Frustracja przy granicy z Polską. Niemiecki dziennik nie zostawia złudzeń

Jesienią 2023 roku władze Niemiec wydały decyzję o wprowadzeniu kontroli granicznych. „Sueddeutsche Zeitung” postanowił sprawdzić, jak aktualnie wygląda sytuacja w Zgorzelcu i Goerlitz, które znajdują się na granicy polsko-niemieckiej. Według niemieckiego dziennika postanowienie niemieckiego rządu mocno utrudnia życie mieszkańcom obu miast. „Na ulicach i moście na Nysie tłoczą się samochody, a u wielu obywateli i firm kumuluje się frustracja” – czytamy.

Dziennikarki Viktoria Grossmann i Iris Mayer podkreśliły, że o tym, jak bardzo napięta jest sytuacja może świadczyć informacja nadesłana przez burmistrza Zgorzelca. Współpracownica samorządowca w odpowiedzi na zapytania prasowe przygotowała pismo mające ponad trzy strony. W dokumencie zostały szczegółowo określone miejsca, gdzie od momentu wprowadzenia kontroli tworzą się korki. Problem jest widoczny szczególnie w poniedziałki oraz tuż przed i po okresach świątecznych.

Na łamach „Sueddeutsche Zeitung” zwrócono uwagę na fakt, że Saksonia jest w ogromnym stopniu zdana na pracowników z Polski – tylko w samym powiecie Goerlitz i sąsiednim powiecie Bautzen zatrudnionych jest blisko 10 tys. Polaków z bezpośredniego obszaru przygranicznego.

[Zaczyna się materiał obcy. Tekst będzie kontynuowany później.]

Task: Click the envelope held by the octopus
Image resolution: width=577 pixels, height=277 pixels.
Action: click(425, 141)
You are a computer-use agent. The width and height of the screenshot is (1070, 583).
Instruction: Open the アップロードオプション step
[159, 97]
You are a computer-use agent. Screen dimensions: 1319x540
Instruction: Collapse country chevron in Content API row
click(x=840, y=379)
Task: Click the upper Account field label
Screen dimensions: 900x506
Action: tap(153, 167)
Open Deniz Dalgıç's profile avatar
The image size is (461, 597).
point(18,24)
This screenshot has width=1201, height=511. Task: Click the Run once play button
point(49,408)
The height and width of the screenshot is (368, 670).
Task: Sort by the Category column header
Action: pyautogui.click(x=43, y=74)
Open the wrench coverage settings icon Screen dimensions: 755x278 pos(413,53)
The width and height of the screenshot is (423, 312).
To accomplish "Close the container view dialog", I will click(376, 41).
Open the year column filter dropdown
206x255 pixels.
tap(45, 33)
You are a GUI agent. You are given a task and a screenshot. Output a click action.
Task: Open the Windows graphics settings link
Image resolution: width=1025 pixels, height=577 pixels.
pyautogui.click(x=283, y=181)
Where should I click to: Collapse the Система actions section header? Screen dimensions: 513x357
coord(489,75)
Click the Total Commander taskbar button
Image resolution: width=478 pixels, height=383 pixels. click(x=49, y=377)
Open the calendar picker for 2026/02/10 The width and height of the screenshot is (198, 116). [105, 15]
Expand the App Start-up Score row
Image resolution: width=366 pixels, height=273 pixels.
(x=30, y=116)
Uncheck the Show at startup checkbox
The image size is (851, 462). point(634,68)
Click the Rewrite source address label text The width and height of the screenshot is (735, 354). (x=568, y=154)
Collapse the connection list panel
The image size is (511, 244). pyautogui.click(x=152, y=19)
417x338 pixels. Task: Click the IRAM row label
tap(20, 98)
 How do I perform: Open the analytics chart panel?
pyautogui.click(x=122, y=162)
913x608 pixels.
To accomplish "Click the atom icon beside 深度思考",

Do pracy do Niemiec dojeżdżają również osoby z Opolszczyzny oraz Dolnego Śląska.

Pozwał niemieckich polityków za kontrole na granicy

Jakub Woliński pozwał niemieckie władze za kontrole graniczne, które w jego ocenie są sprzeczne z prawem. – Najbardziej złości mnie to ogólne podejrzenie, na które jest się narażonym, gdy przychodzi się ze złej strony. Dla Polaków przekaz jest jasny: Niemcy nam nie ufają – tłumaczył. Mężczyzna dodał, że korki szkodzą również handlowi detalicznemu, ponieważ mieszkańcy rezygnują przez nie z zakupów.

Jak czytamy w niemieckim dzienniku, kwestia kontroli na granicy polsko-niemieckiej jest również poruszana w kampanii wyborczej i jest ona krytykowana zarówno przez PiS, jak i KO. „Rząd Donalda Tuska uważa, że Niemcy powinny raczej pomóc w ochronie zewnętrznej granicy Polski z Białorusią, którą Polska od lat umacnia. Planowane przez kanclerza Friedricha Merza zawracanie migrantów na granicy niemieckiej‚ w koordynacji z partnerami europejskimi raczej nie uprości sprawy” – oceniono.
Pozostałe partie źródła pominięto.